Maira si sporse in avanti sulla soglia di casa e strinse Katherine in un forte abbraccio. -D'accordo allora. Grazie per l'aiuto, non ce l'avrei mai fatta senza di te. Ci vediamo a scuola.-

Trix le baciò affettuosa una guancia. Non era molto espansiva, spesso la tratteneva dall'esserlo la paura di sentirsi in imbarazzo. Ma conosceva May da molto tempo e quando erano sole, loro due, si sentiva un po' più libera nel concedersi gesti fisici di quel tipo. 

Rimasta sola, il sole ormai al tramonto, Maira chiuse la porta d'ingresso, fece il giro a controllare le finestre, e canticchiando salì al piano di sopra. Scelse la sua playlist preferita su Spotify e si infilò sotto la doccia, lasciando aperta la porta del bagno. Adorava essere da sola in casa perché poteva fare cose di quel tipo: cantare a squarciagola sotto la doccia, tenere la musica a tutto volume, disseminare vestiti qui e là, ballando, impugnare la spazzola fingendo di essere Taylor Swift a un concerto in qualche Paese esotico oltreoceano. 

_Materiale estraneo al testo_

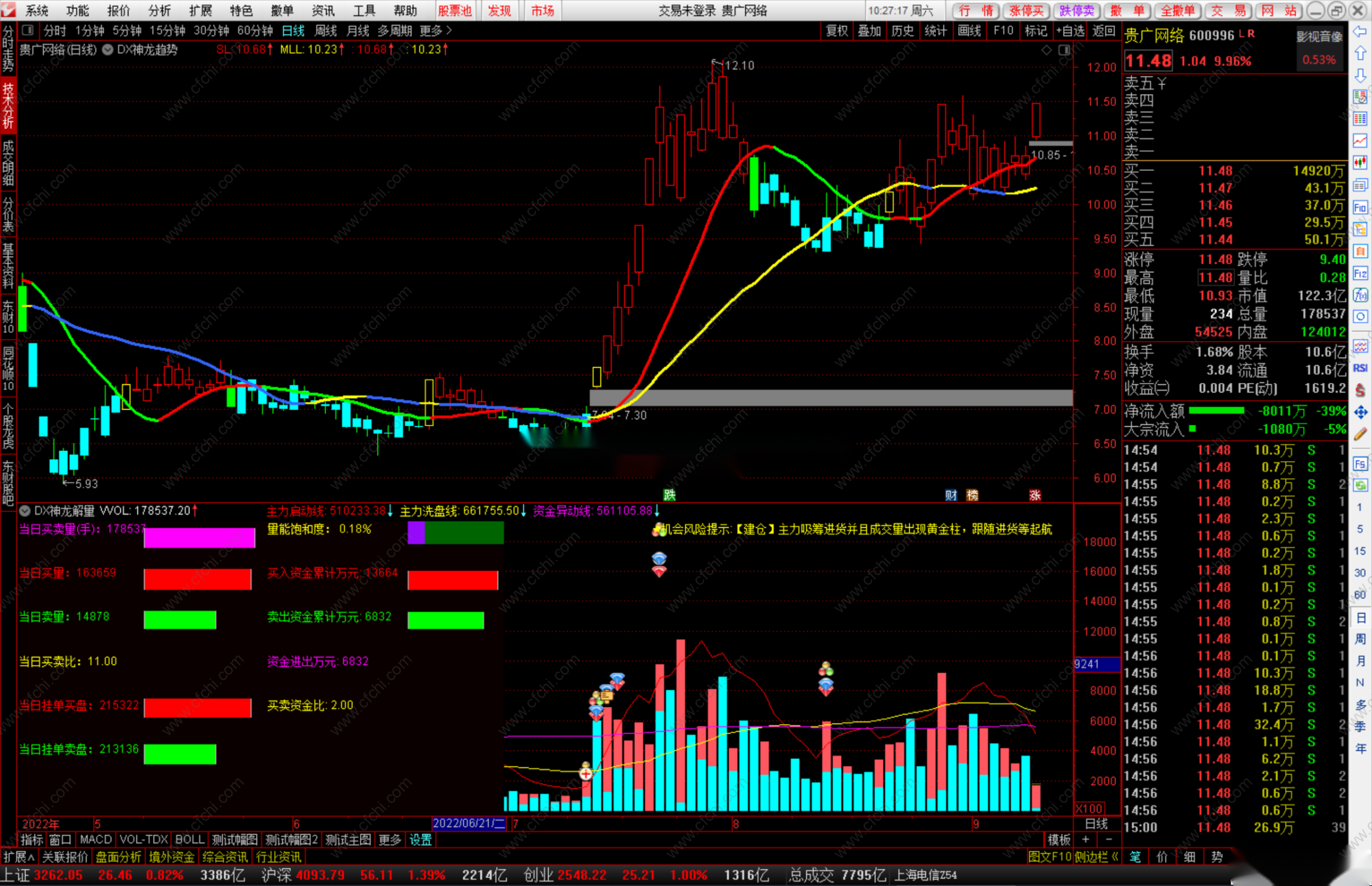Click the 设置 settings link in indicator bar

coord(421,839)

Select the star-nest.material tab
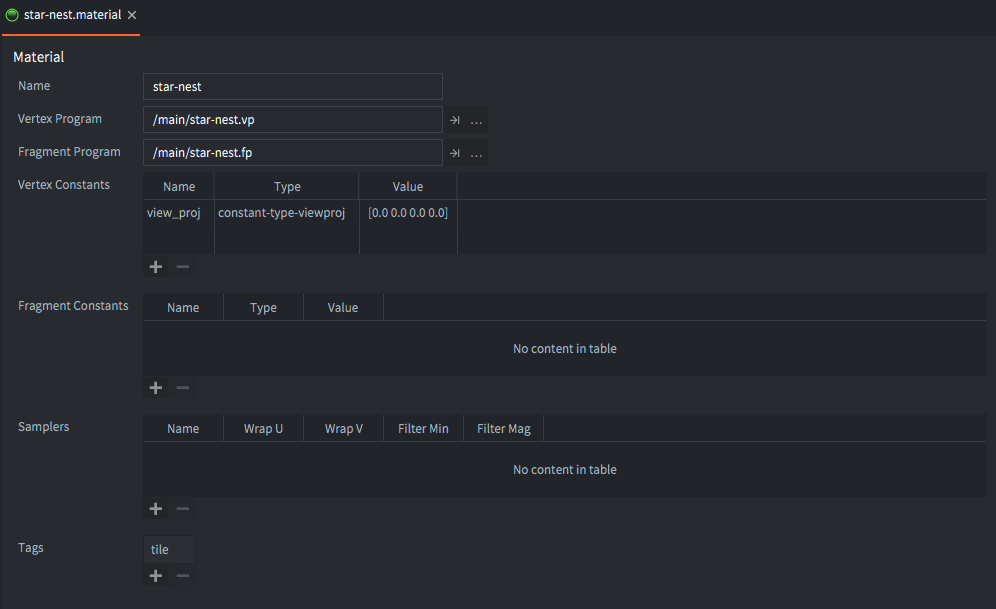click(70, 16)
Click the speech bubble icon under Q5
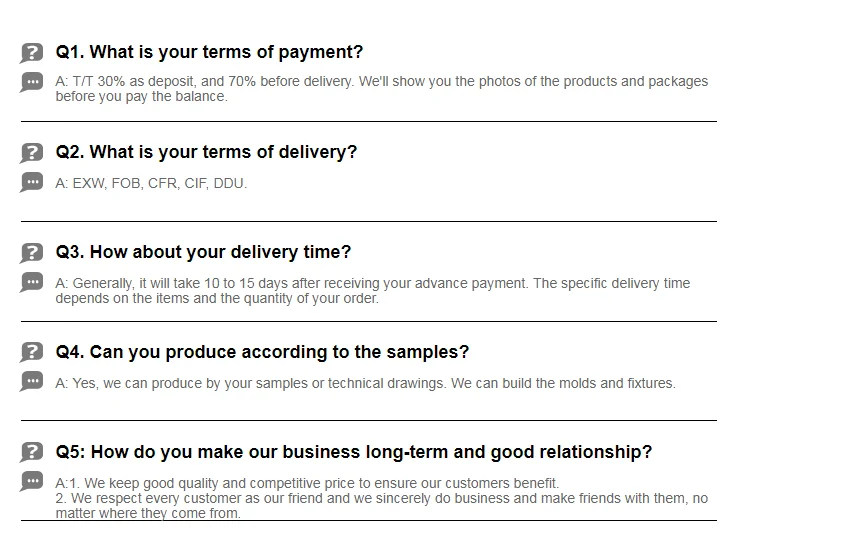The width and height of the screenshot is (850, 558). [x=31, y=481]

Rimase sotto l'acqua finché non sentì la pelle raggrinzirsi, e quando uscì si avvolse nel morbido accappatoio di spugna e tornò scalza in camera da letto, lasciando le impronte bagnate sul tappeto del corridoio. Si lasciò cadere sul pouff rosa e, ancora canticchiando tra sé e sé, uscì da Spotify per guardare le notifiche. 

Nel breve passaggio tra un'applicazione e l'altra, nel silenzio inquieto che calò sulla casa sentì distintamente un rumore al piano di sotto. Ebbe un tuffo al cuore e si raddrizzò di scatto sul pouff, stringendo forte il cellulare al petto. 

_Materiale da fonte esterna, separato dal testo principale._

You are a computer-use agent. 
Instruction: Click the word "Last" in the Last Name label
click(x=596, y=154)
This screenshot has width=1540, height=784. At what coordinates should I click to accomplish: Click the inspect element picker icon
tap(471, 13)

Aveva chiuso tutto prima di salire, non poteva essere un colpo di vento. 
Forse se lo era immaginato?
Deglutì a vuoto, alzandosi e raggiungendo lentamente la porta e poi la balaustra sulle scale di legno, guardando giù, verso il salotto. Sul tappeto persiano, lo vedeva da quell'altezza, c'erano ancora tracce dei glitter del suo costume. Sua madre l'avrebbe ammazzata se non fosse riuscita a toglierli, ma quel pensiero fu stranamente confortevole in quel momento. Avrebbe davvero voluto che sua mamma fosse lì a sgridarla, in quel momento. 

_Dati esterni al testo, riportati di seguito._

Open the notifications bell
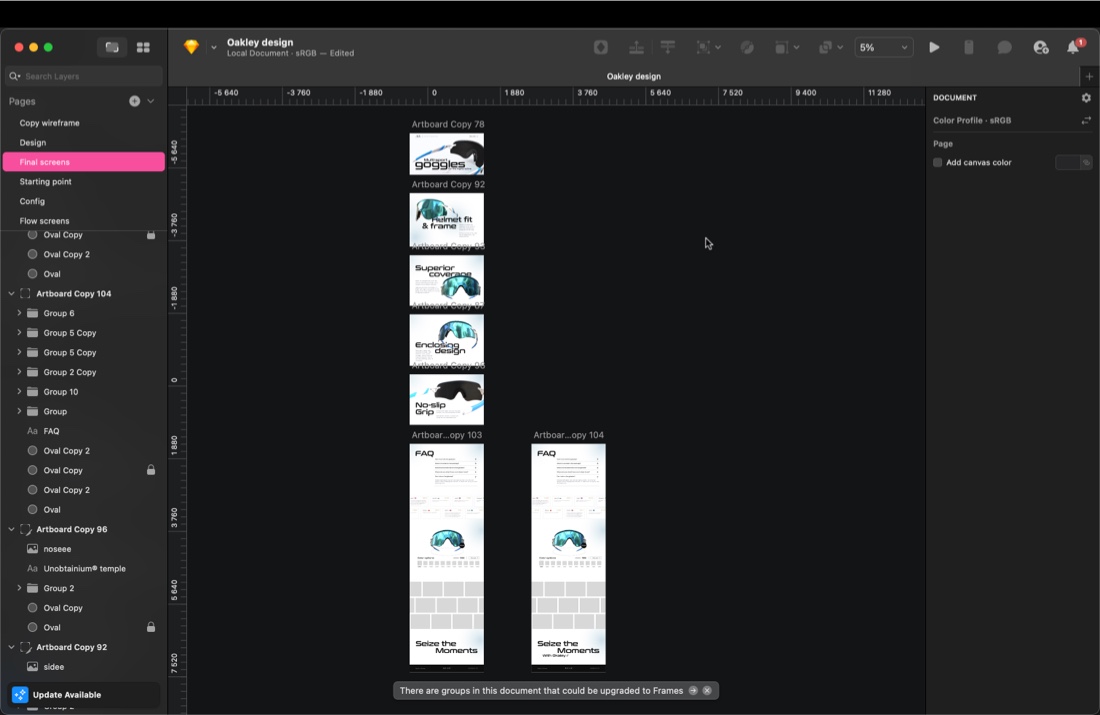 coord(1073,48)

Si sgridò: non c'era nessuno in casa. 

Probabilmente aveva lasciato una finestra socchiusa e il vento...

Sobbalzò, sentendo brividi gelidi di panico attraversarle la schiena. Stavolta lo aveva sentito distintamente: il rumore di una porta che si chiudeva e poi di un oggetto di metallo che sbatteva su qualcosa... forse il marmo della cucina? 
Era possibile che i suoi genitori fossero tornati prima? 

-Mamma?- Chiamò, impaurita e incerta, sentendosi stupida subito dopo. Non riusciva a ragionare lucidamente, e seppe con assoluta certezza che quello che dicevano, circa la lucidità che ipoteticamente verrebbe fuori negli esseri umani nel momento di panico, era una fesseria. Almeno, lo era nel suo caso. 

Cominciò a scendere le scale, mentre faceva il numero della stazione di polizia di Templewood: a quell'ora, Carl Lowell si stava sicuramente preparando per andare a casa, ma qualcuno ci sarebbe senz'altro stato per rispondere al telefono, no? 

-Mamma?- Chiamò di nuovo, pensando che forse, se anche fosse stato un ladro, sarebbe fuggito sentendo che c'era qualcuno e che qualcun altro sarebbe potuto arrivare. "Non essere idiota" la sgridò una vocina nella testa che somigliava terribilmente a quella di Katherine. "Avevi la musica a tutto volume, sanno già che sei in casa. E probabilmente a questo punto sanno anche che sei sola". 

E se fosse stato il ladro che aveva attaccato Mary Bennett? 

Ormai era arrivata in fondo alle scale. Posò leggera un piede sul tappeto, saltando l'ultimo gradino che scricchiolava, e si premette contro il muro. Le sudavano le mani, ma adesso riusciva a vedere impronte di fango e terra sul pavimento, all'ingresso della cucina: qualcuno era entrato in casa, probabilmente passando dalla porta sul retro.